Stored data entries:
══════════

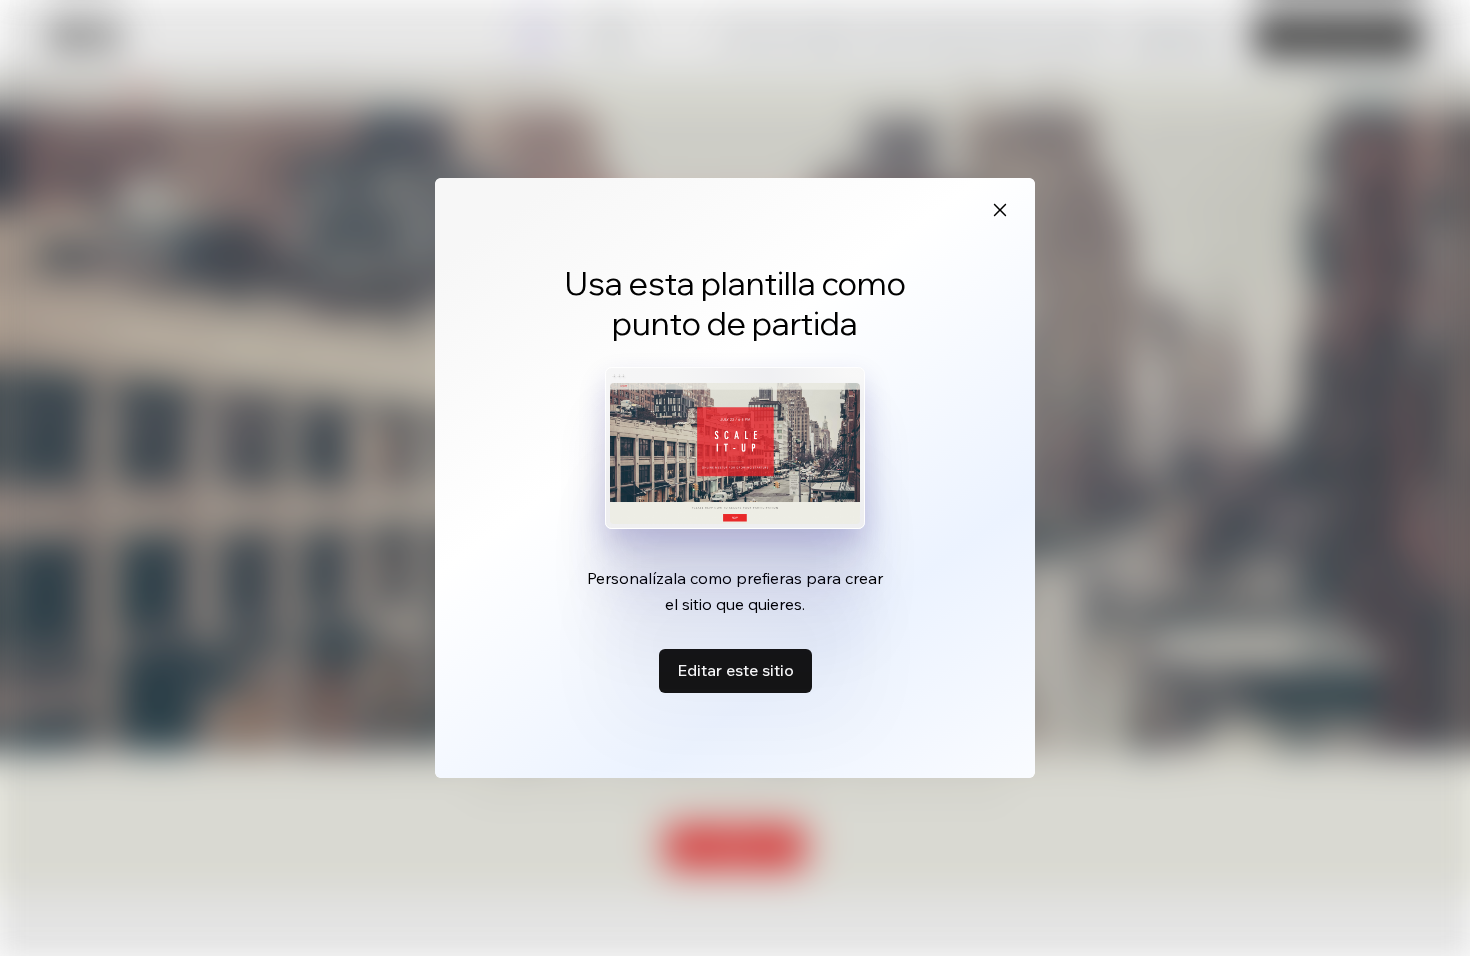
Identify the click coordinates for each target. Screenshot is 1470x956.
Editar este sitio (735, 670)
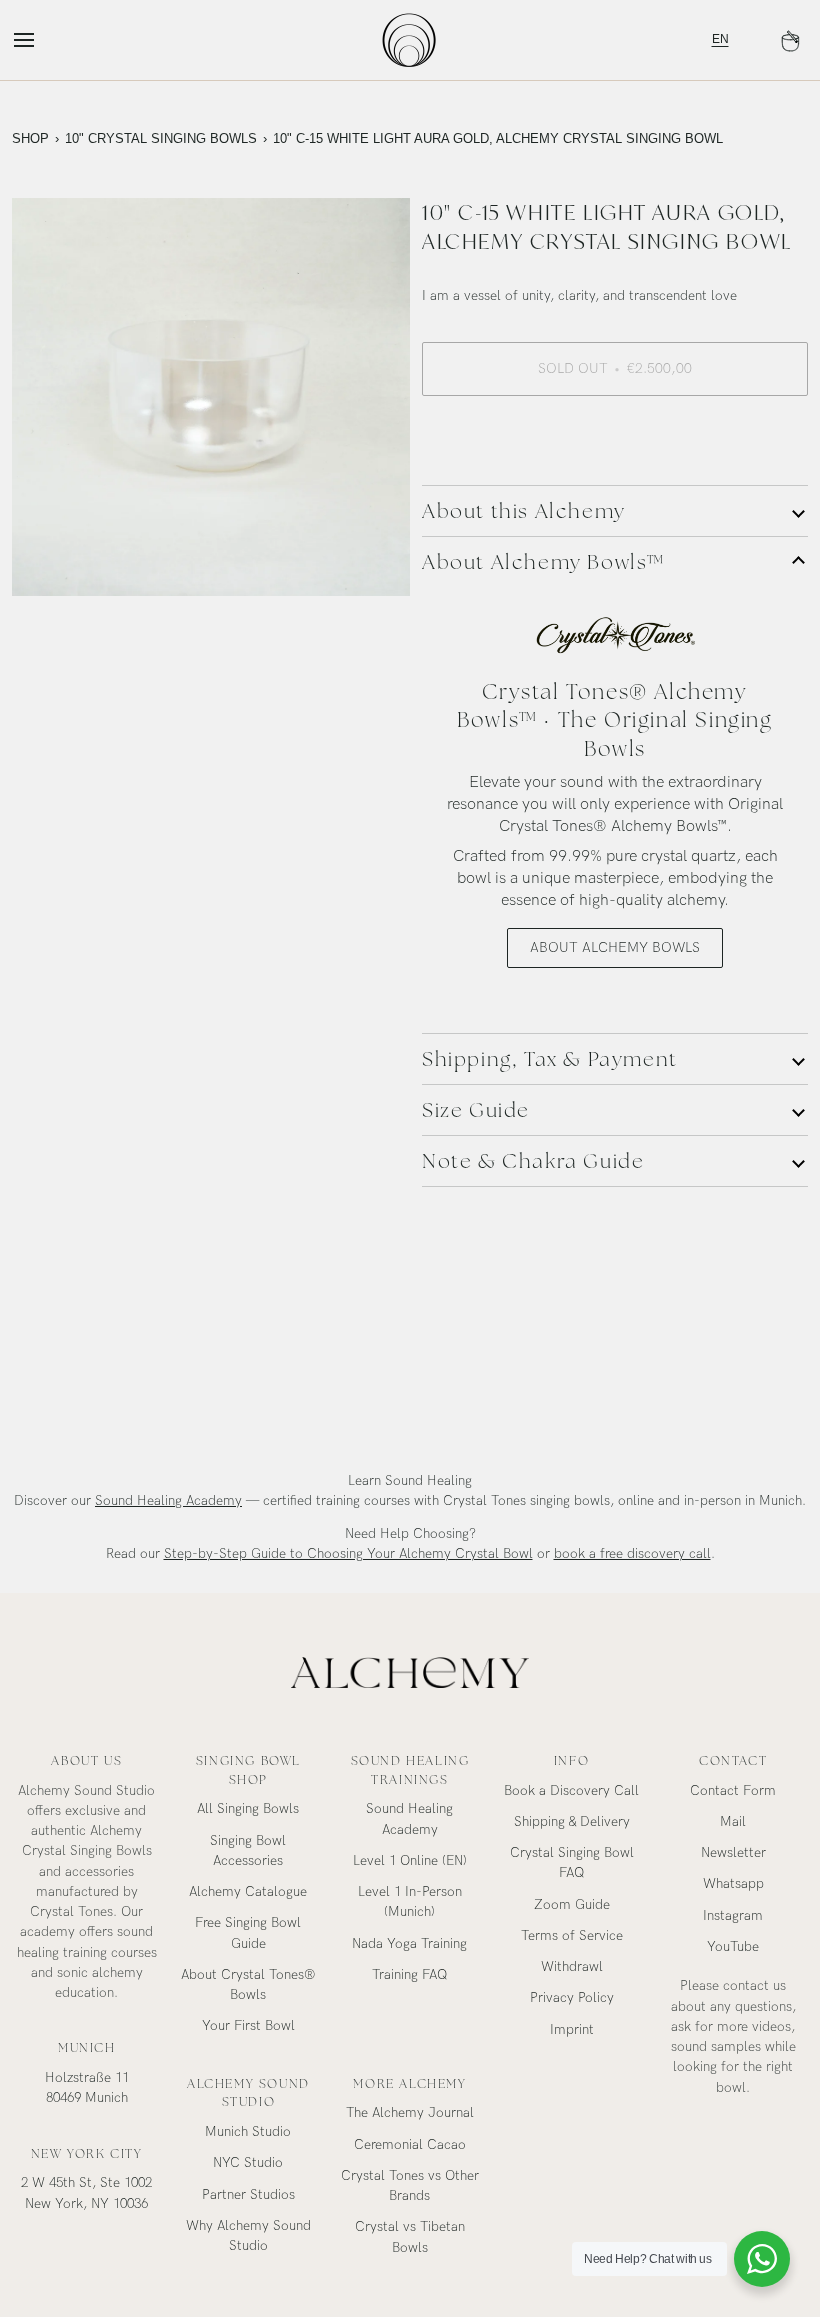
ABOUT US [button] (86, 1761)
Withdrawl (572, 1967)
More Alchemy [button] (409, 2084)
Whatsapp (733, 1884)
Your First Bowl (248, 2026)
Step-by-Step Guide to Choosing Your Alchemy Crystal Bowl (348, 1554)
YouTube (733, 1947)
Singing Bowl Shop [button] (248, 1770)
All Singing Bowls (248, 1809)
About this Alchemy (524, 511)
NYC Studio (248, 2163)
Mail (733, 1822)
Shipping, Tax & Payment (550, 1059)
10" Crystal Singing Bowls (161, 139)
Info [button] (571, 1761)
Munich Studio (248, 2132)
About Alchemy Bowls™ (543, 562)
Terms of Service (572, 1936)
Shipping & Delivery (572, 1822)
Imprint (572, 2030)
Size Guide (476, 1110)
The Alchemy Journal (410, 2113)
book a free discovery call (632, 1554)
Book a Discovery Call (571, 1791)
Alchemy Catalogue (248, 1892)
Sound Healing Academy (168, 1501)
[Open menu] (42, 40)
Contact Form (733, 1791)
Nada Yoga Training (409, 1944)
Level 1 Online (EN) (410, 1861)
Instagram (733, 1916)
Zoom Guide (572, 1905)
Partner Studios (248, 2195)
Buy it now (615, 438)
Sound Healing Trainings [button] (410, 1770)
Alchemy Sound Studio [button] (248, 2093)
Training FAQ (410, 1975)
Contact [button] (733, 1761)
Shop (30, 139)
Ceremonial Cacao (410, 2145)
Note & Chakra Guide (533, 1161)
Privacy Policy (572, 1998)
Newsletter (733, 1853)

══════════

### Exercise instructions
Among the entries above, how many lines hold the string "Shipping"? Give the number by itself.

### Written reply
2